I tend to believe that a man who is guilty of a very scandalous sin while in the sacred office puts himself beyond the point of ever serving as an effective example to the flock again. That isn't to say he hasn't truly repented of his sin, but that the very public and scandalous nature of his sin would hang over him and his ministry. In short, he would not be above reproach. And placing him back into the sacred office would likely bring a reproach upon Christ and his Church.

Pastors are gifts from Christ to his Church. If a man desires to be placed back into the Christian ministry after some terrible public fall; and thinks nothing of the further scandal it might bring upon the Church or the consciences of God's people, or the opportunity it would afford Christ's enemies to blaspheme his name, it may be safely said, that such a man is no gift from Christ to his Church.


----------



## Miss Marple

"a very scandalous sin while in the sacred office puts himself beyond the point of ever serving as an effective example to the flock again. "

I think this hits the nail on the head.

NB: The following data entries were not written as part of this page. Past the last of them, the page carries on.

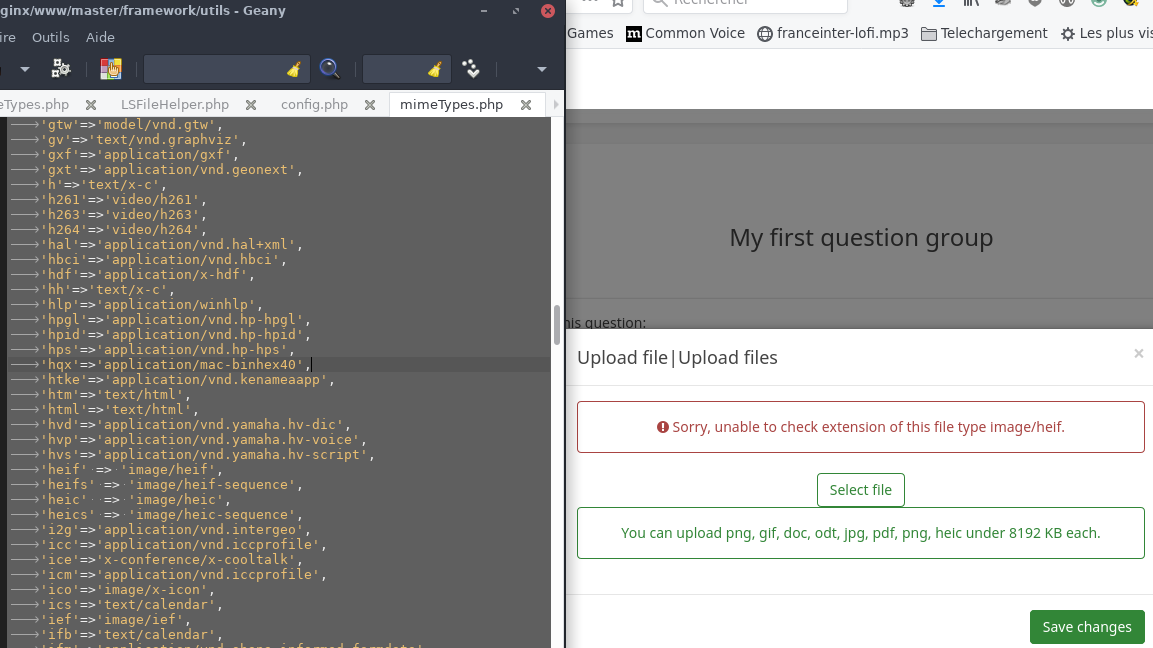Open the Aide menu

[x=100, y=37]
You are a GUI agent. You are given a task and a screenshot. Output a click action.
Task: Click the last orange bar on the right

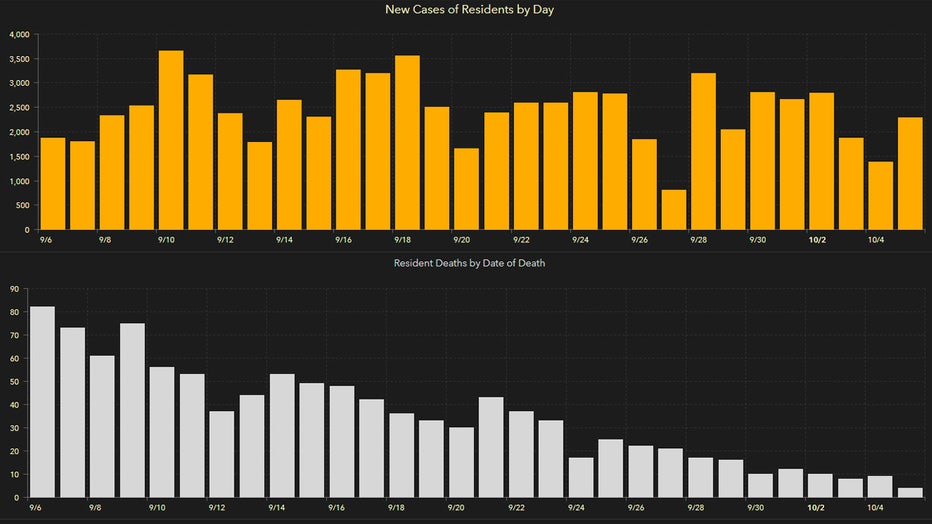click(x=910, y=174)
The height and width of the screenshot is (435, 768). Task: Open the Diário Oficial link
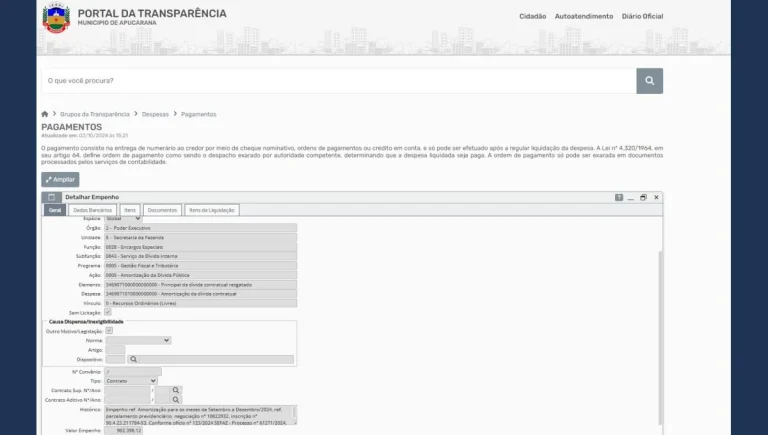(642, 17)
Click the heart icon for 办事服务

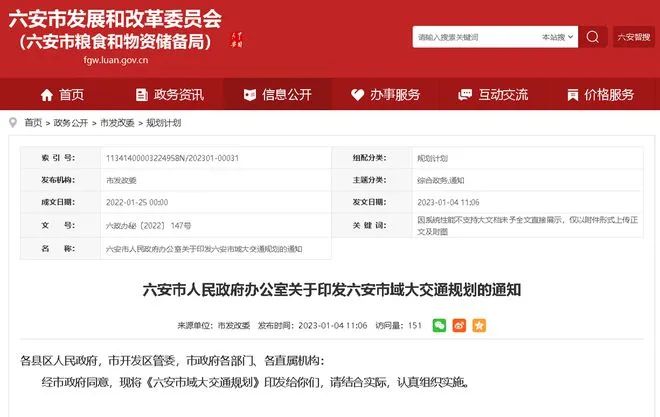coord(358,95)

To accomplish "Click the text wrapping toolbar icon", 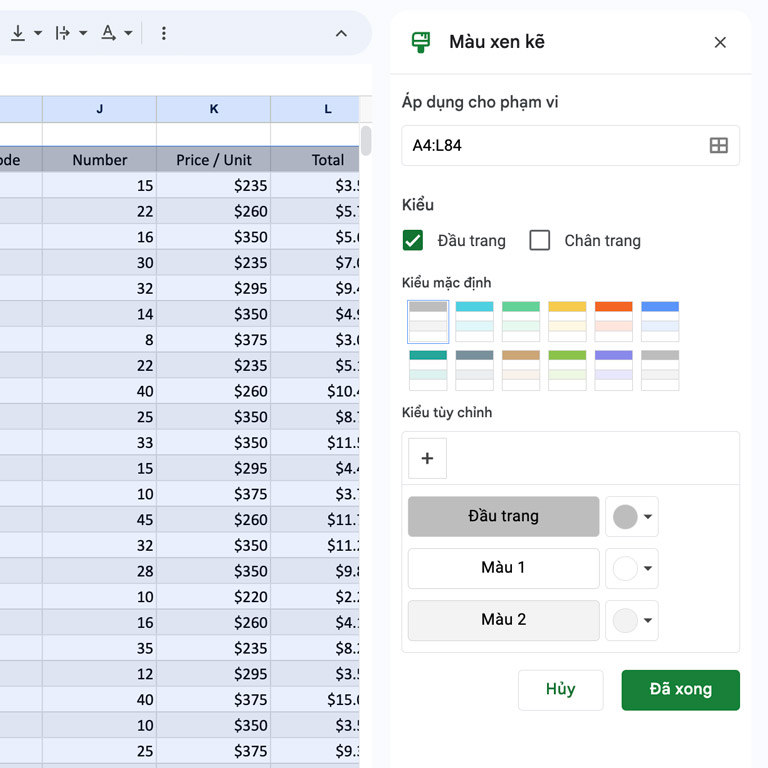I will point(69,33).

As a church member, I don't know what if any trust I'd have in such a pastor. I could, I think, easily get on with him as a fellow member of the church, and trust him over time with limited authority on committees or similar.


----------



## Alan D. Strange

Edward:

I don't disagree that there are men who have preyed on their flock in such a way that they should never be restored to ministry again anywhere. I was responding to those who more broadly argued that adultery as such is uniquely disqualifying. 

Peace,
Alan


----------



## ZackF

The things is, most mega-churches are personality driven. Without the personality people stop giving and then financially they are doomed. If the staff can drag along the congregation during the fallen pastors "restoration" and "healing" period to convince them of his sincerity (and real it may be) they will do so. The temptation to do so is overwhelming. Call me a cynic.


----------



## Hamalas

KS_Presby said:


> The things is, most mega-churches are personality driven. Without the personality people stop giving and then financially they are doomed. If the staff can drag along the congregation during the fallen pastors "restoration" and "healing" period to convince them of his sincerity (and real it may be) they will do so. The temptation to do so is overwhelming. Call me a cynic.



True. But statistically the vast majority of churches in America have congregations of less than 100 people. Exceptions make for bad policy and I'd hate to law down a rule beyond what Scripture clearly teaches.


----------



## Pittzburghkid

Wise and Christ centered replies as always. I think the maybe, after some time approach is the wisest


----------



## Edward

Alan D. Strange said:


> I don't disagree that there are men who have preyed on their flock in such a way that they should never be restored to ministry again anywhere. I was responding to those who more broadly argued that adultery as such is uniquely disqualifying.



As a general rule, then, we don't appear to disagree.


----------



## ZackF

Hamalas said:


> KS_Presby said:
> 
> 
> 
> The things is, most mega-churches are personality driven. Without the personality people stop giving and then financially they are doomed. If the staff can drag along the congregation during the fallen pastors "restoration" and "healing" period to convince them of his sincerity (and real it may be) they will do so. The temptation to do so is overwhelming. Call me a cynic.
> 
> 
> 
> 
> True. But statistically the vast majority of churches in America have congregations of less than 100 people. Exceptions make for bad policy and I'd hate to law down a rule beyond what Scripture clearly teaches.
Click to expand...



Of course. I hate laying down any rules even the ones Scripture teaches.


----------